Há muitas camadas a perceber no ato de andar em uma exposição. Uma das coisas mais marcantes é a coletividade invisível em cada tela. Por mais solitário que tenha sido o trabalho dos artistas, estavam todos acompanhados dos homens e mulheres do seu tempo. Chegaram até os nossos dias carregados por outras tantas pessoas que enxergaram o valor histórico, artístico e documental de cada peça a ponto de estarem, hoje, em local de privilégio.

 

Muitos outros artistas, igualmente talentosos e com obras de valor, ficaram pelo caminho.

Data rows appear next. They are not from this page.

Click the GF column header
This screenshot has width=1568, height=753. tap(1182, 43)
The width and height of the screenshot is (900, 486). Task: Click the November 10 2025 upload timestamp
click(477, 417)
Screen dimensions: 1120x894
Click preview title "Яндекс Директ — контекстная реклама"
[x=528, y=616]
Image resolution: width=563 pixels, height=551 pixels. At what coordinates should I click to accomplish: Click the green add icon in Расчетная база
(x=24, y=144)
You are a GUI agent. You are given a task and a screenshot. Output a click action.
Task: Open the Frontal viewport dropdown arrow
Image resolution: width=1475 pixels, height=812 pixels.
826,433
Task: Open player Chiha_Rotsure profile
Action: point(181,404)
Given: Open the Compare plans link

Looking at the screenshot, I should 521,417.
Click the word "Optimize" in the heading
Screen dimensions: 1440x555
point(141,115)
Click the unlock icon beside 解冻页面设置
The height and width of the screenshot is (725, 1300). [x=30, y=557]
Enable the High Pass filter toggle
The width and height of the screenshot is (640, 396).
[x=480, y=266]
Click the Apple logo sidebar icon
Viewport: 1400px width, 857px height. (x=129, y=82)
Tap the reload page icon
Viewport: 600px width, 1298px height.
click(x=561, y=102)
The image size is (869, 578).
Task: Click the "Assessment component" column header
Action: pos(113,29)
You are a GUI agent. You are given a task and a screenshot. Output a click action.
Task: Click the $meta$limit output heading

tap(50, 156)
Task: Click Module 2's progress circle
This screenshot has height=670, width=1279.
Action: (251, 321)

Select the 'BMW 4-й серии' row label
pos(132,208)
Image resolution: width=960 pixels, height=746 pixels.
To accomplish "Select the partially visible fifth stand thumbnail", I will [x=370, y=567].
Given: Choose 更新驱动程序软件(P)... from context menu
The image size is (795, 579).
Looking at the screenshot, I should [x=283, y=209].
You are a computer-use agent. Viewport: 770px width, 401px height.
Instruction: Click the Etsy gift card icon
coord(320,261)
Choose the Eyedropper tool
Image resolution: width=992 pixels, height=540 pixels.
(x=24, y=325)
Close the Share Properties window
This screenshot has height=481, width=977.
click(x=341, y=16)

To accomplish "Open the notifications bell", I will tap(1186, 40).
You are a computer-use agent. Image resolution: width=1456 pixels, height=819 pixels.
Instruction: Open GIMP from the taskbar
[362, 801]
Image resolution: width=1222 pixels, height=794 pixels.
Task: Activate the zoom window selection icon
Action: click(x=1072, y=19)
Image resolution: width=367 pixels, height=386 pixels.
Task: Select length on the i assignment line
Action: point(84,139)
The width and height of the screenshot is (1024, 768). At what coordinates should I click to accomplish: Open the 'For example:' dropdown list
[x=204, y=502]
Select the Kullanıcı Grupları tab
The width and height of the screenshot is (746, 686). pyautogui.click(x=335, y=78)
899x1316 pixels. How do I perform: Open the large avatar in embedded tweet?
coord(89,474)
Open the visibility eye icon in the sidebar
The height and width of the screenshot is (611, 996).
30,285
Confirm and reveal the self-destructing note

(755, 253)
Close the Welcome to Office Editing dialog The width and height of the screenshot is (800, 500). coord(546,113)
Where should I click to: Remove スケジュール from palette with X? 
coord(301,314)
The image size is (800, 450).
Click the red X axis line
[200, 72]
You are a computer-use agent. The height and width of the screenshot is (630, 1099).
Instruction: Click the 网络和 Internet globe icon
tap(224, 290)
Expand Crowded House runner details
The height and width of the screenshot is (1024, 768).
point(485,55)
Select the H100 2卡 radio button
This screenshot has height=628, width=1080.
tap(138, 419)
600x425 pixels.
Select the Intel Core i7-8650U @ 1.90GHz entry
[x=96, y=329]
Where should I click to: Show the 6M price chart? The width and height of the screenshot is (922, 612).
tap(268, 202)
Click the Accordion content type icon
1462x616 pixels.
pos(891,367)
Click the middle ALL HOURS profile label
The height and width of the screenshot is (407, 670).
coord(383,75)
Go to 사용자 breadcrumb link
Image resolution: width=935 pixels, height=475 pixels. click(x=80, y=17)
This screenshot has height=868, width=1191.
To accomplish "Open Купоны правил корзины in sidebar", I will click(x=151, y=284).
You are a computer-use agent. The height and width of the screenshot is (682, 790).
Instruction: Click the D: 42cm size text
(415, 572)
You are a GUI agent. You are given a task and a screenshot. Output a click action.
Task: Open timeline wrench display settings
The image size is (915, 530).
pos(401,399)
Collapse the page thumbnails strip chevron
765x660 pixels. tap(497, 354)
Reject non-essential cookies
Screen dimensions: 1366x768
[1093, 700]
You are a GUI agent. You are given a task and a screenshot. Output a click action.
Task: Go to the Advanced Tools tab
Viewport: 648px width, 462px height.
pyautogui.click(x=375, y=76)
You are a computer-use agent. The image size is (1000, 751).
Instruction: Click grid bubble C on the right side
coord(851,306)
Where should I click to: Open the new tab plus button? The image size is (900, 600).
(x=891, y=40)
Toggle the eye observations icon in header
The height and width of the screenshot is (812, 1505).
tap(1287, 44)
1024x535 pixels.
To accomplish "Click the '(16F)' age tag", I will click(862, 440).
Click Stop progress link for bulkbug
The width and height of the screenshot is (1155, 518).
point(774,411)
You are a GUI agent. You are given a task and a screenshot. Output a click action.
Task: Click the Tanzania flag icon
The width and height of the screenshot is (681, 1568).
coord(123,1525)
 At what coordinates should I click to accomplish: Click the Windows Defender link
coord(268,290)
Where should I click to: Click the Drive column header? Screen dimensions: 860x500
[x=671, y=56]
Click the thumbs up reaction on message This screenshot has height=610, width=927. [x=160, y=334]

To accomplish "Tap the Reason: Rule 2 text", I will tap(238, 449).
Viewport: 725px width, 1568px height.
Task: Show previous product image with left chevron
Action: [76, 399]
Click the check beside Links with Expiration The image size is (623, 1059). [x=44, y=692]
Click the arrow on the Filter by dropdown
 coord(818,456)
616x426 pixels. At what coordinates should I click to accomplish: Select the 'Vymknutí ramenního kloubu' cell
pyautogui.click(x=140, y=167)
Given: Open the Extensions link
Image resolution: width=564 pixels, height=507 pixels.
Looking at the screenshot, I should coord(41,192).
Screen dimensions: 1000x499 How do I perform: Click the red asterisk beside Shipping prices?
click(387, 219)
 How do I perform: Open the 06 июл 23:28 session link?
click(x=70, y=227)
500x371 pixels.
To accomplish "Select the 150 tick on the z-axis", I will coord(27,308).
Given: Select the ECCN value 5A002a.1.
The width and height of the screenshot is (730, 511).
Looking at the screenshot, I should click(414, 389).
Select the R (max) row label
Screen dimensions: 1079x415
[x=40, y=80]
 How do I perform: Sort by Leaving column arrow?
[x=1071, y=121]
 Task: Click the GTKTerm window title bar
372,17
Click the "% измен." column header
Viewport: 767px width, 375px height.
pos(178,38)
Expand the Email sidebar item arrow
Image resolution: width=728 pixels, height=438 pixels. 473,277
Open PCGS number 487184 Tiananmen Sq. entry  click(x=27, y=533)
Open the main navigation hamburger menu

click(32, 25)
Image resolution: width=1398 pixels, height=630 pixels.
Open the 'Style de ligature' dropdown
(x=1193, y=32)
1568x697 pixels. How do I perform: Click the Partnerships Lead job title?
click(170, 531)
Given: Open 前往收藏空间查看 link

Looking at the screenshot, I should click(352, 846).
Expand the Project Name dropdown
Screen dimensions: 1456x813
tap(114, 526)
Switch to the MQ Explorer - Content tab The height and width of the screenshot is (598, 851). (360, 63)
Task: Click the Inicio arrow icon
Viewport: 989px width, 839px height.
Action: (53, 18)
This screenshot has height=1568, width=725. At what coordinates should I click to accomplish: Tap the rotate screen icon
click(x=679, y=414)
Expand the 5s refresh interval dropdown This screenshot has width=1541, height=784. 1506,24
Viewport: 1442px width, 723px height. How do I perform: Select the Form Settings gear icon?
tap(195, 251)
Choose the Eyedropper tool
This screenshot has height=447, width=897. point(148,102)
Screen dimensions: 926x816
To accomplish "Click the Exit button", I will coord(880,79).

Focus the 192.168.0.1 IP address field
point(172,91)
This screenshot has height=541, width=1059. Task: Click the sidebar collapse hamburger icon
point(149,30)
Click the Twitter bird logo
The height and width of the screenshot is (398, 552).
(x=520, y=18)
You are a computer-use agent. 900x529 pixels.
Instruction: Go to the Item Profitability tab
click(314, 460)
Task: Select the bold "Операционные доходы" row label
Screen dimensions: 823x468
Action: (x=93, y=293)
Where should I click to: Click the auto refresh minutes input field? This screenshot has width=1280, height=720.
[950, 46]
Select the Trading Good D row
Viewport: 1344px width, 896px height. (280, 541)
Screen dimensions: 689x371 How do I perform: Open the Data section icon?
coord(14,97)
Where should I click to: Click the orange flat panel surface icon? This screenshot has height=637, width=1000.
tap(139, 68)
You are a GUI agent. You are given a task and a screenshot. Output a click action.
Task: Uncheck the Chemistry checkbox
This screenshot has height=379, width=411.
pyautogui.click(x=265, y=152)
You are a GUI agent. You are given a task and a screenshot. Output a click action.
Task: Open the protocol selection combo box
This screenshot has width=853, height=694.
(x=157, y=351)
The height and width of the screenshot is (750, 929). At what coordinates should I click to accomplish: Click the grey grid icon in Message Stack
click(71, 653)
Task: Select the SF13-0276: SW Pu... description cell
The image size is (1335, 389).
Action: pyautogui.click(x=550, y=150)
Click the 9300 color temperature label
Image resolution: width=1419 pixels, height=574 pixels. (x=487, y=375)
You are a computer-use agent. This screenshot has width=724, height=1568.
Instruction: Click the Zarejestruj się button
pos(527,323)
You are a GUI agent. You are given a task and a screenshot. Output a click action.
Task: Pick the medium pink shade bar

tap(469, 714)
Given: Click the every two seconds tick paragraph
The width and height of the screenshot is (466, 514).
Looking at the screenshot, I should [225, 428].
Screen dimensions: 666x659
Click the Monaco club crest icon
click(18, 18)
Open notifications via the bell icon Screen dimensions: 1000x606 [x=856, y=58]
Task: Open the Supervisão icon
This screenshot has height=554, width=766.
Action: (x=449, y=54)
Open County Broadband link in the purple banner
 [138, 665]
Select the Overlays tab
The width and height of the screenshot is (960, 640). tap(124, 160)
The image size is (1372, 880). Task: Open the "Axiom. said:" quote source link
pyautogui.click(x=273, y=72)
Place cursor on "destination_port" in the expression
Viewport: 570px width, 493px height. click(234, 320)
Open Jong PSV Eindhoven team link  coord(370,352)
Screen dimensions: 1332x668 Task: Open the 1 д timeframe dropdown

O percurso da arte também tem das suas grandes injustiças. Os que estão ali diante de nós venceram as inúmeras barreiras impostas a uma atividade ainda tão incompreendida, que transmuta a realidade e os sentimentos em objetos carregados de múltiplos significados.

 

Os passos do observador levam ao encontro com Portinari, Di Cavalcanti, Anita Malfatti, Tarsila do Amaral, Vik Muniz, Lygia Clark, Raimundo Cela, Vicente Leite, Estrigas, dentre tantas maravilhas que esses artistas nos deixaram e que fazem a vida valer um bocado mais a pena. O olho acompanha as mudanças estéticas, os reflexos do contexto histórico de cada trabalho.

 

Uma exposição com essa envergadura merece mais de uma visita. Em silêncio, solitária, em dupla, guiada. O catálogo - que infelizmente não consegui descobrir se já existe - seria um documento indispensável para auxiliar na formação de todos nós, crianças e adultos, rumo a uma consciência real da história do nosso Brasil e de valorização dos nossos artistas, da arte e suas regras.

 

É louvável que a Fundação Edson Queiroz inclua em suas ações a democratização da cultura com uma exposição de alto nível e valor, gratuita, aberta ao público e com um longo calendário de visitas. Eu mesma já fui duas vezes. Gostaria de ir mais. As imagens são um tipo de elixir que potencializa a escrita. Cada quadro, escultura, música, cada livro raro ali presente tem muito a dizer para quem quer escutar. Nesse momento em que o Brasil precisa tanto acertar as velas para um novo rumo, vale a pena repensar a narrativa que nos constrói como pátria.